To help mitigate the extra loading caused by platform motion, Gordon Stewart—a doctoral student at UMASS Amherst—and I investigated the use of structural control techniques for OFWTs. Structural control is traditionally a field of civil engineering that has been successfully employed for over 20 years in large buildings and bridges in order to reduce loading caused by wind and earthquakes, as well as to increase building inhabitant comfort by reducing acceleration of the structure. Many devices have been developed for this purpose, the most common being a tuned mass damper (TMD). This device, in its simplest passive form, consists of a mass on a horizontal track attached to the building via a spring and damper. The spring stiffness is tuned so that the mass vibrates at a structure natural frequency, and the damper is used to dissipate vibrational energy from the structure. The mass of the TMD is typically between 1-4 percent of the total structure mass.

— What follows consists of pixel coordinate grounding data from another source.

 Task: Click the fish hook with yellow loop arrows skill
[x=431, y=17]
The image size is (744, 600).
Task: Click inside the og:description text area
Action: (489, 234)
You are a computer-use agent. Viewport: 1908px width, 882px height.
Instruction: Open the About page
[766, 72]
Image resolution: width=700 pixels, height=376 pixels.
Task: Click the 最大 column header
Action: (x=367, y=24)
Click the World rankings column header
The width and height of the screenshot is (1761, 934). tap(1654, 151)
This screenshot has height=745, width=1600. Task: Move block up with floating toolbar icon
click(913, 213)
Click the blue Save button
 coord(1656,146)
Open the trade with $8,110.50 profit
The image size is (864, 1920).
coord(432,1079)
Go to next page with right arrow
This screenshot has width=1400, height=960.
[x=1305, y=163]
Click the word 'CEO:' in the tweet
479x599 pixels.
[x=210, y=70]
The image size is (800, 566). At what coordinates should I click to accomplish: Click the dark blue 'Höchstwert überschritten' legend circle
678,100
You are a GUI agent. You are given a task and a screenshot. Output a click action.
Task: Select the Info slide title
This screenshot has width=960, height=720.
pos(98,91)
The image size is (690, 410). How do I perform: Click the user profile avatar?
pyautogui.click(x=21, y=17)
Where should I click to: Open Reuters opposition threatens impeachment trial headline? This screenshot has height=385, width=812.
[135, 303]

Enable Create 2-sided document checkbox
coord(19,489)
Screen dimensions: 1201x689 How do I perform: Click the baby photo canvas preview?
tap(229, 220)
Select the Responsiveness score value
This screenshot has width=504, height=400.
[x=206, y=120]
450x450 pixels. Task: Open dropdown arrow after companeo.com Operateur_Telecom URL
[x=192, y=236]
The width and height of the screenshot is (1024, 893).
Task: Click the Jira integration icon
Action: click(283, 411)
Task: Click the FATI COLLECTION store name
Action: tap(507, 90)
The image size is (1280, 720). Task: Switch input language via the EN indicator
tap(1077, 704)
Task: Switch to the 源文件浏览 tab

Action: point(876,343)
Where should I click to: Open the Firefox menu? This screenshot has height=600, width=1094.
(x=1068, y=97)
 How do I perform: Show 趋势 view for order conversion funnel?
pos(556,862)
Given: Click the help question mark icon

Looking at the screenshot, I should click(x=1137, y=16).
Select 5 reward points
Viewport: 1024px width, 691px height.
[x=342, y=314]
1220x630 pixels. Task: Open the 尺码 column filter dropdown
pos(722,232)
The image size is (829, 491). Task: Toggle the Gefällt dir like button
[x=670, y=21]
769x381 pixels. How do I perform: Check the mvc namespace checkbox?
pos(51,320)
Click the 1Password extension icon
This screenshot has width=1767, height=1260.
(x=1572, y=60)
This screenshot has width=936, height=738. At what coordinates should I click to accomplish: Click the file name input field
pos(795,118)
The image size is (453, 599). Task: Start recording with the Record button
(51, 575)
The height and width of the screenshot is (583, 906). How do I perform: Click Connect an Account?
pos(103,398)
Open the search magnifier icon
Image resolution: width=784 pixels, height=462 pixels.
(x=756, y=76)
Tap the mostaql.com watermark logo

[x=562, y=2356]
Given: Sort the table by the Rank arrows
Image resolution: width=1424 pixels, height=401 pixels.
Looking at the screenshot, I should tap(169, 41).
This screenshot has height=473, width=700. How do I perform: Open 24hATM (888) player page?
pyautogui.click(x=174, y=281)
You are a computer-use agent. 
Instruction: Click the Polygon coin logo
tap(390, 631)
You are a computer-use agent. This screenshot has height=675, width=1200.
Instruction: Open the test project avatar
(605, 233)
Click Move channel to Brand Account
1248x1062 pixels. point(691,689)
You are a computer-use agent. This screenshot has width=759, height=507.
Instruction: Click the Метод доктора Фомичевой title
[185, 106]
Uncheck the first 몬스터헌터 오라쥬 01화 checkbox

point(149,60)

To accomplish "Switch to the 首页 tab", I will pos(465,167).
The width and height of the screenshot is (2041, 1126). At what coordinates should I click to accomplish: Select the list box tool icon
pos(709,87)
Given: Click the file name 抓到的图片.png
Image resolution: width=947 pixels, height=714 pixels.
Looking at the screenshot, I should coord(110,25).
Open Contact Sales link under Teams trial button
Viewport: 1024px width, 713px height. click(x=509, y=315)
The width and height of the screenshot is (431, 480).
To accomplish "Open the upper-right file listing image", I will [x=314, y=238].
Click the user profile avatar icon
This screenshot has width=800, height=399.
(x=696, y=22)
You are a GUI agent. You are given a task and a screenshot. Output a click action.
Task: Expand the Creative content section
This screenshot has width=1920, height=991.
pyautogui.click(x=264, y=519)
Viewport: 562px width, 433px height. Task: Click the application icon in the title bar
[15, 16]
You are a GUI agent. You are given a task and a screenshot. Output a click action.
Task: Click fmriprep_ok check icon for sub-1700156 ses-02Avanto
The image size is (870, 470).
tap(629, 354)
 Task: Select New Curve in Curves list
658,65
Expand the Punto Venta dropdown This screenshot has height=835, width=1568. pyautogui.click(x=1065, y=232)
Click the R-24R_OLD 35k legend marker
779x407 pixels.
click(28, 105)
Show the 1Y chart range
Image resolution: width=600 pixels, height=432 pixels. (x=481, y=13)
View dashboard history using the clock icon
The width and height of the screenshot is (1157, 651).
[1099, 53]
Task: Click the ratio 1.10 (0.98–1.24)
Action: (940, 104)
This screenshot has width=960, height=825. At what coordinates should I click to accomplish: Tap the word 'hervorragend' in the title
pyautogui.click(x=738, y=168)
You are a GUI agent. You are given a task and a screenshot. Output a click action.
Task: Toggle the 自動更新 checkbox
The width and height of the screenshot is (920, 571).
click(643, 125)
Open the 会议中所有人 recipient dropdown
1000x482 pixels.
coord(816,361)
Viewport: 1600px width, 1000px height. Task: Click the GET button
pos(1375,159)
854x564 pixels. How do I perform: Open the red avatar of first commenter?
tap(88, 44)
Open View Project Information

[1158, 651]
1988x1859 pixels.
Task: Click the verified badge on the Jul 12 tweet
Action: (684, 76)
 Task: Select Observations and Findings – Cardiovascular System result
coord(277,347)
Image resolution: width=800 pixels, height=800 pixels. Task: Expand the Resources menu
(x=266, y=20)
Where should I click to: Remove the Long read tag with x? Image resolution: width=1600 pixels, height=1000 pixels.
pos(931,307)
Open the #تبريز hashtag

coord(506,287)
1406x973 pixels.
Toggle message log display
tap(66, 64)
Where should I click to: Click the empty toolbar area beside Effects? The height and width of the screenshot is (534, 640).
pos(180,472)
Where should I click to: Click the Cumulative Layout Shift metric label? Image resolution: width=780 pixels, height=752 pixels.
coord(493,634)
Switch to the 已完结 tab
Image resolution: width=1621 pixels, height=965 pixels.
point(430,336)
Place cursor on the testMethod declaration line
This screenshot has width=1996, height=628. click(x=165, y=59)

In order to apply these systems in floating wind turbines, it is necessary to construct a simulation tool with which to model both the wind turbine as well as the structural control device. FAST (Fatigue, Aerodynamics, Structures, and Turbulence) is a powerful tool developed by NREL for simulating wind turbines that has the capability of modeling OFWTs. I developed a modification for FAST in order to provide the capability of simulating passive tuned mass dampers, located in the nacelle or the platform, and oriented to oscillate in the direction of the wind or perpendicular to this direction. With this modeling tool, named FAST-SC, the effects of TMDs on the various floating platform designs can be quantified in terms of fatigue and ultimate load reductions.
Using this modeling tool, an optimization analysis was conducted to find the best TMD spring and damping parameters for several values of the TMD mass, in terms of fatigue damage reduction of the NREL 5MW reference turbine mounted on three floating platforms, as well as a monopole. The floating platforms used were the ITI Energy Barge, stabilized by its large buoyant water plane area, the MIT/NREL Tension-Leg Platform, a mooring line stabilized design, and the OC3 Hywind Spar Buoy, which derives its stability from a counter-balance. The ideal way to optimize the TMDs for these platforms would be to wrap an optimization routine around FAST-SC itself, which would set the spring and damping constants, run a FAST-SC simulation, then modify the parameters based on the results of the simulation, and repeat. However, FAST-SC is computationally expensive, and this optimization routine could need hundreds or even thousands of iterations to arrive at an optimum. Since only the structural dynamic functionality of FAST-SC is needed for optimization (no aerodynamics are needed), a simplified structural model was developed for each of the platforms. This model was used in the optimization algorithm instead of FAST-SC.
Due to the high degree of nonlinearity of the models, a standard optimization routine may fail to find the true optimum for the system. Instead, a genetic algorithm was employed to solve this problem. A genetic algorithm uses a scheme similar to natural selection in order to determine the best design for a system. This reduced computation time and found the true optimum TMD configuration for each floating platform. These optimum constants for the spring and damper were then simulated in a number of FAST-SC under realistic wind and wave conditions in order to determine the magnitude of the fatigue and ultimate load reductions. The results show promise for passive TMDs, with load reductions of over 20 percent in some cases. Ongoing work at the University of Massachusetts Amherst is investigating realistic designs of TMDs that can be implemented in a floating wind turbine, such as tuned liquid column dampers.
Offshore floating wind turbines show promise for use in deep waters, but the increased loading from platform dynamics may lead to high structure costs. Utilizing optimized passive TMDs will reduce this loading, which will allow designers to use less material and can lead to reduced overall system cost.